# Am looking for a juice display stand



## Silver

Hi all

I am looking for a juice display stand (actually several of them) to display my juices.
I would like my juices to be visible all at once when I open my juice cupboard.

The problem is that they currently all stand next to each other, so i can only see the first row. To see the others, I have to lift them up and check them. I want to see them all easily. I keep them in flat plastic containers with compartments (nice for carrying around), but these stay in my cupboard.

I was going to try my hand at building something for myself, but I don't have all the tools, am not experienced at this - and I just don't have enough time.
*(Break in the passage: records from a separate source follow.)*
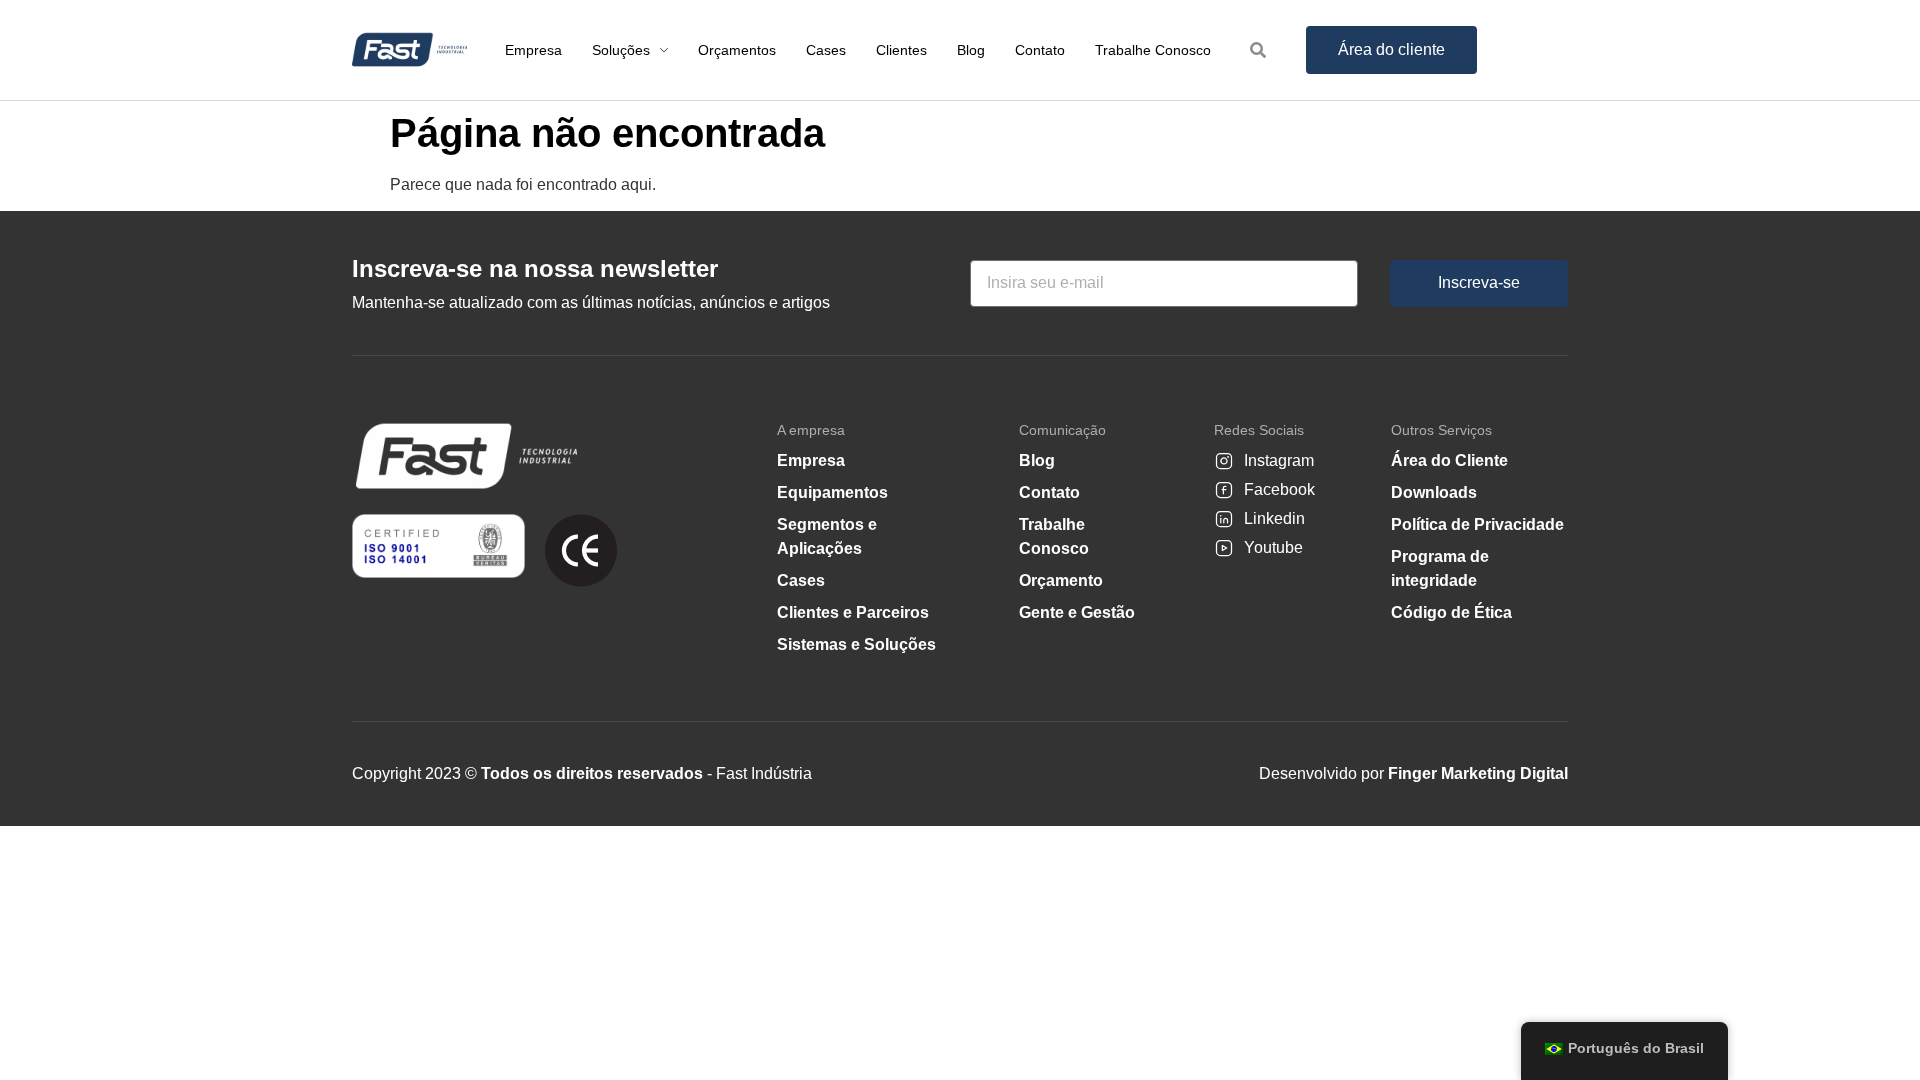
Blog (1037, 460)
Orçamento (1061, 580)
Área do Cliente (1449, 460)
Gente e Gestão (1077, 612)
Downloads (1434, 492)
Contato (1049, 492)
I thought of doing something in wood, then thought maybe perspex like the picture below would be better and lighter.

I was thinking of something along these lines:




To display mostly 30ml commercial e-juice bottles.

My cupboard is 41.5cm wide and 28cm deep. Height is not a problem since the horizontal shelves are adjustable. I have two such cupboards and two shelves on each, which I can dedicate to juice display. So would look to get 4 of these display stands.

Am wondering if anyone knows where these may be available locally.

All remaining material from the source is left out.